対策としては、散歩時間を少し増やしたり、室内遊びの時間を作ったりして、日中の活動量を増やすことが大切です。外に出にくい日は知育玩具や引っ張り遊び、簡単なトレーニングを取り入れるのもよいでしょう。
体だけでなく頭も使わせることで満足感が高まり、夜に落ち着いて眠りやすくなります。
ストレスを感じている
犬が周囲の環境に対して何らかのストレスを感じている場合、不安から夜泣きをすることがあります。
犬はとても繊細なため、外の物音や光だけでなく、寝床の暑さや寒さといった温度の変化も大きなストレス要因になります。

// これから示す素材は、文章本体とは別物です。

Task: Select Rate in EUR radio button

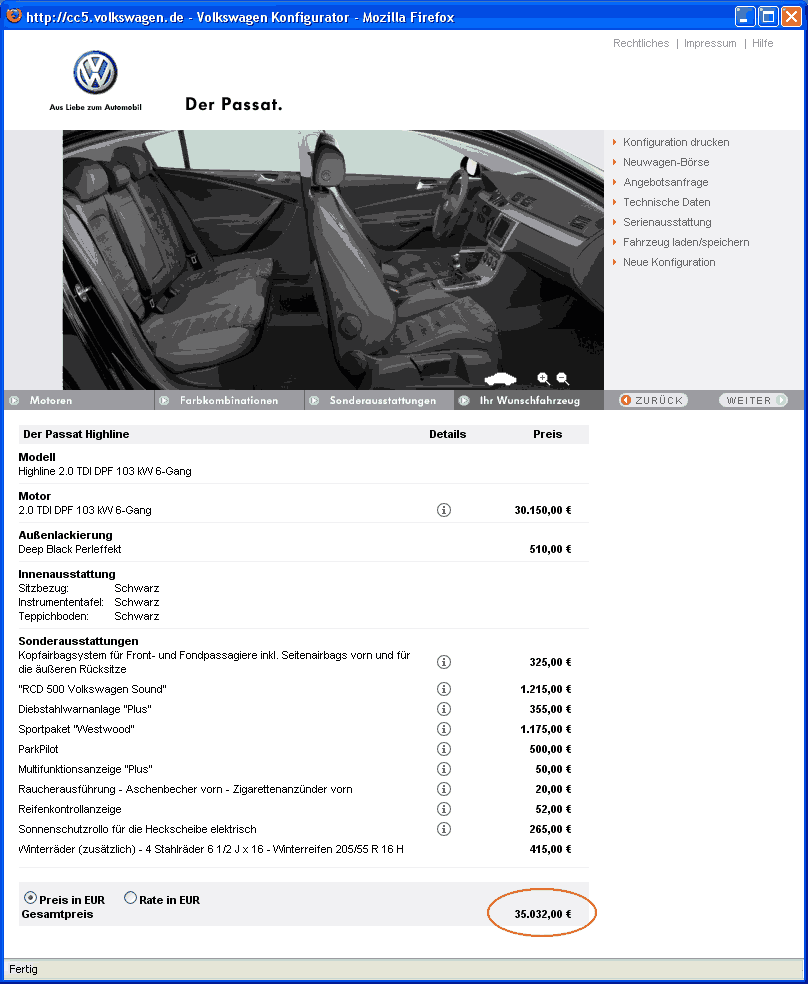Action: [x=130, y=898]
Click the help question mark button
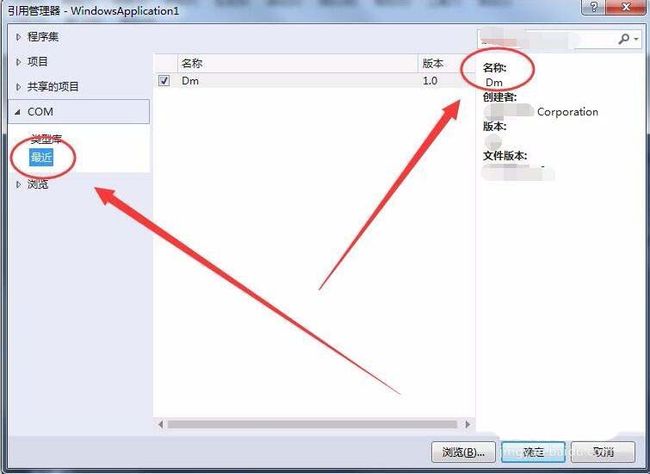Screen dimensions: 650x474 [x=594, y=7]
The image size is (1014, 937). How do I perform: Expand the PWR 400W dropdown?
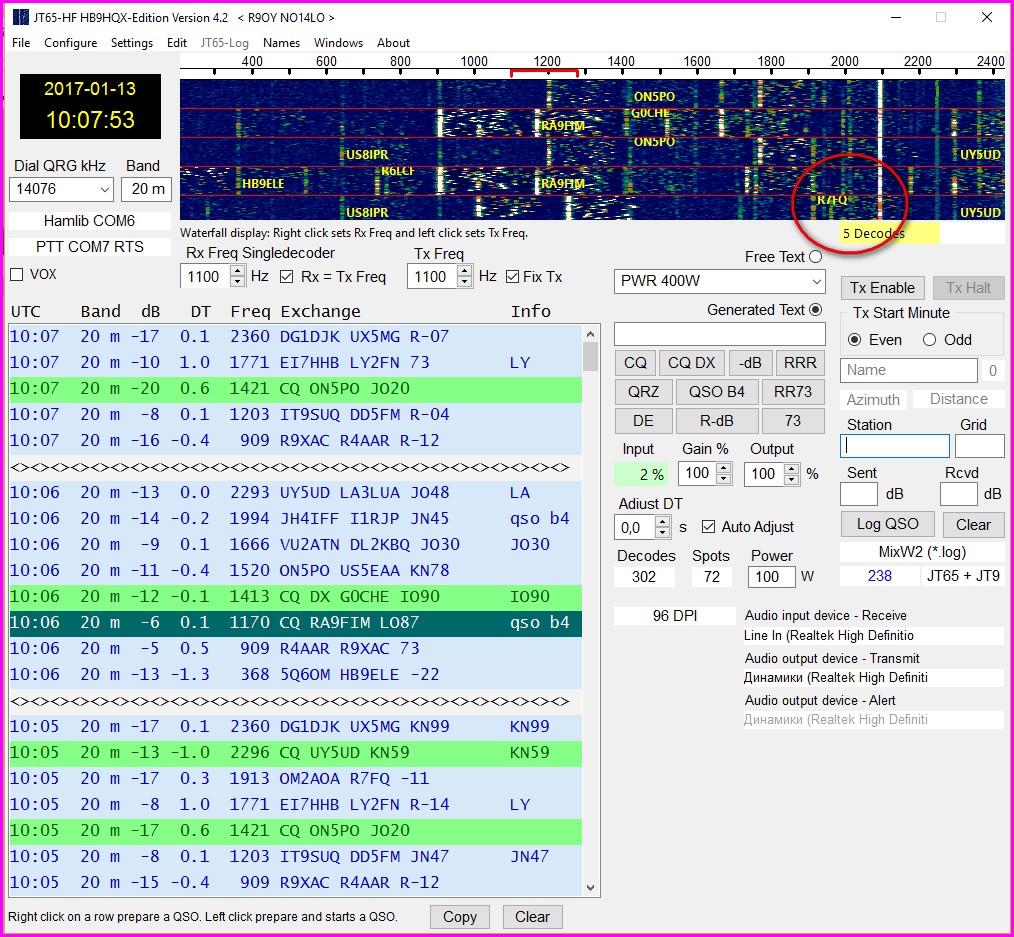point(815,281)
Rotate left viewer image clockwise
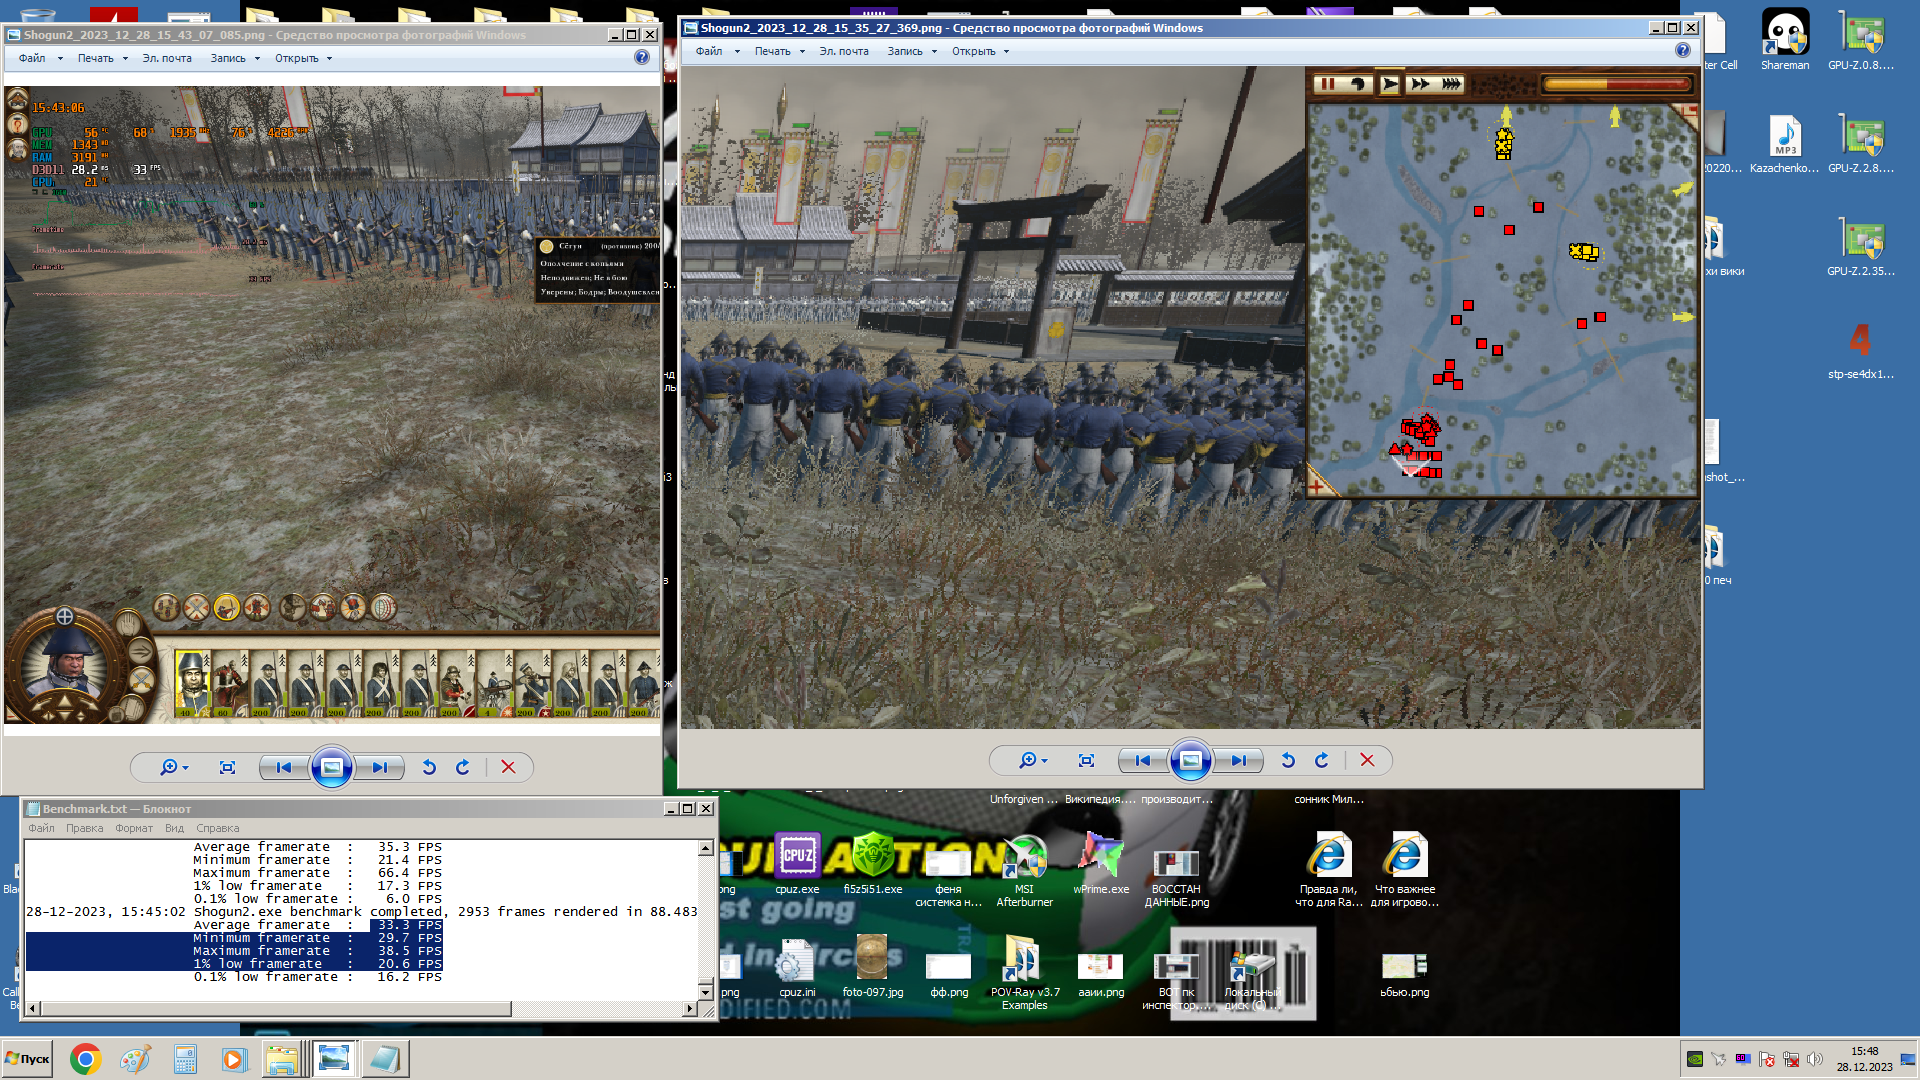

まずは何が原因なのかを観察し、適切に取り除くことが大切です。音が気になるなら静かな場所へケージを移動させ、気温が合わない場合はマットやエアコンで調整しましょう。
不快な原因を解消し、犬がリラックスできる環境を整えることで、鳴き声による「近所迷惑」を防ぐことにもつながります。
生理的な欲求がある
犬は、下記など生理的な欲求が原因で夜泣きすることもあります。
- お腹がすいている
- おしっこに行きたい
- のどが渇いた
- 体調が悪い
特に子犬は一度に食べられる量が少ないため、夜中に空腹を感じて泣く場合があります。
お腹がすいて夜泣きする場合は1日の食事量を見直し、食事を小分けにしたり、就寝前に軽食を与えたりするのもよいでしょう。ただし食事の与えすぎは肥満につながるため、1日の総量は調整が必要です。
おしっこに行きたくて泣く場合は、寝る前にトイレへ連れて行く習慣をつけましょう。自分でトイレに行けるよう、寝床の近くにトイレを設置してトレーニングを進めておくのもおすすめです。
犬の夜泣きがなかなか直らない場合の原因と対策
犬の夜泣きがなかなか治らない場合は、環境やしつけだけが原因とは限りません。これまで夜泣きをしなかった犬が急に泣くようになった場合は、体調不良や加齢による変化、精神的な不安が関係している可能性もあります。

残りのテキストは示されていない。